### RECORDS SHOWN

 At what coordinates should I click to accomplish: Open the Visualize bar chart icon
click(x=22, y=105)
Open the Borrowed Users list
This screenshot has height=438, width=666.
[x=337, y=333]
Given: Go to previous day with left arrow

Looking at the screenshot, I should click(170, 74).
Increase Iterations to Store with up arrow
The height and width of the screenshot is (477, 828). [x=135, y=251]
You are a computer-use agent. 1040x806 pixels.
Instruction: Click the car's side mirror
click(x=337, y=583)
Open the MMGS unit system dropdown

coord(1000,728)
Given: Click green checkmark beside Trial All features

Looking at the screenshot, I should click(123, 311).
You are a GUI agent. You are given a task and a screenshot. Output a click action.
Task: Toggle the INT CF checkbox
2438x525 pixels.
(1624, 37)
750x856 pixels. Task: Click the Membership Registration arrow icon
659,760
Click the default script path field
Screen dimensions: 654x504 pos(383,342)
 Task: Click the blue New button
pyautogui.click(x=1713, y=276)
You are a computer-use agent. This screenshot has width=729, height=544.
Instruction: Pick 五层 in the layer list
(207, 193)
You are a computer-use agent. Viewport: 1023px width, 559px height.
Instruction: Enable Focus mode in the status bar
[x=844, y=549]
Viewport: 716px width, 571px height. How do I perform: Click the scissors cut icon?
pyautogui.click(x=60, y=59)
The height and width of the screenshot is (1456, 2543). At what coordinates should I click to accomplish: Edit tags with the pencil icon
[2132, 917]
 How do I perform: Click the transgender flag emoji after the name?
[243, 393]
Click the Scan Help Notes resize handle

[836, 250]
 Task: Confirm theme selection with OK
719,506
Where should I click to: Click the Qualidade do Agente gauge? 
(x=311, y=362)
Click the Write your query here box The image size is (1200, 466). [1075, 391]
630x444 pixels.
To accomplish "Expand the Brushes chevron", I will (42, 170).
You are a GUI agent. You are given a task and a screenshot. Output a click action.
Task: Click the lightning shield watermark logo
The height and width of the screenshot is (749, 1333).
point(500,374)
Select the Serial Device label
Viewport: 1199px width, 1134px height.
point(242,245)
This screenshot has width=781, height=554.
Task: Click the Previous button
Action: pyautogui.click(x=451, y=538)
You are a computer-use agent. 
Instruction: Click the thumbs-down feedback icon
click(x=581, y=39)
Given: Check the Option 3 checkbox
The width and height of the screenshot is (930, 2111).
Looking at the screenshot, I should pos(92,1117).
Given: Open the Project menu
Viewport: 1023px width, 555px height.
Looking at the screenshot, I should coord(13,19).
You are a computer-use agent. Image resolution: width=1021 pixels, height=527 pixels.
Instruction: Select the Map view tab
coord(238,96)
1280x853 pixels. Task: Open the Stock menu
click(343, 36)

######

• TASK TO COMPLETE
After reading the records above, transcribe them verbatim.

• ANSWER BOX
 At what coordinates should I click to accomplish: Open the Visualize bar chart icon
click(x=22, y=105)
Open the Borrowed Users list
This screenshot has height=438, width=666.
[x=337, y=333]
Given: Go to previous day with left arrow

Looking at the screenshot, I should click(170, 74).
Increase Iterations to Store with up arrow
The height and width of the screenshot is (477, 828). [x=135, y=251]
You are a computer-use agent. 1040x806 pixels.
Instruction: Click the car's side mirror
click(x=337, y=583)
Open the MMGS unit system dropdown

coord(1000,728)
Given: Click green checkmark beside Trial All features

Looking at the screenshot, I should click(123, 311).
You are a GUI agent. You are given a task and a screenshot. Output a click action.
Task: Toggle the INT CF checkbox
2438x525 pixels.
(1624, 37)
750x856 pixels. Task: Click the Membership Registration arrow icon
659,760
Click the default script path field
Screen dimensions: 654x504 pos(383,342)
 Task: Click the blue New button
pyautogui.click(x=1713, y=276)
You are a computer-use agent. This screenshot has width=729, height=544.
Instruction: Pick 五层 in the layer list
(207, 193)
You are a computer-use agent. Viewport: 1023px width, 559px height.
Instruction: Enable Focus mode in the status bar
[x=844, y=549]
Viewport: 716px width, 571px height. How do I perform: Click the scissors cut icon?
pyautogui.click(x=60, y=59)
The height and width of the screenshot is (1456, 2543). At what coordinates should I click to accomplish: Edit tags with the pencil icon
[2132, 917]
 How do I perform: Click the transgender flag emoji after the name?
[243, 393]
Click the Scan Help Notes resize handle

[836, 250]
 Task: Confirm theme selection with OK
719,506
Where should I click to: Click the Qualidade do Agente gauge? 
(x=311, y=362)
Click the Write your query here box The image size is (1200, 466). [1075, 391]
630x444 pixels.
To accomplish "Expand the Brushes chevron", I will (42, 170).
You are a GUI agent. You are given a task and a screenshot. Output a click action.
Task: Click the lightning shield watermark logo
The height and width of the screenshot is (749, 1333).
point(500,374)
Select the Serial Device label
Viewport: 1199px width, 1134px height.
point(242,245)
This screenshot has width=781, height=554.
Task: Click the Previous button
Action: pyautogui.click(x=451, y=538)
You are a computer-use agent. 
Instruction: Click the thumbs-down feedback icon
click(x=581, y=39)
Given: Check the Option 3 checkbox
The width and height of the screenshot is (930, 2111).
Looking at the screenshot, I should pos(92,1117).
Given: Open the Project menu
Viewport: 1023px width, 555px height.
Looking at the screenshot, I should coord(13,19).
You are a computer-use agent. Image resolution: width=1021 pixels, height=527 pixels.
Instruction: Select the Map view tab
coord(238,96)
1280x853 pixels. Task: Open the Stock menu
click(343, 36)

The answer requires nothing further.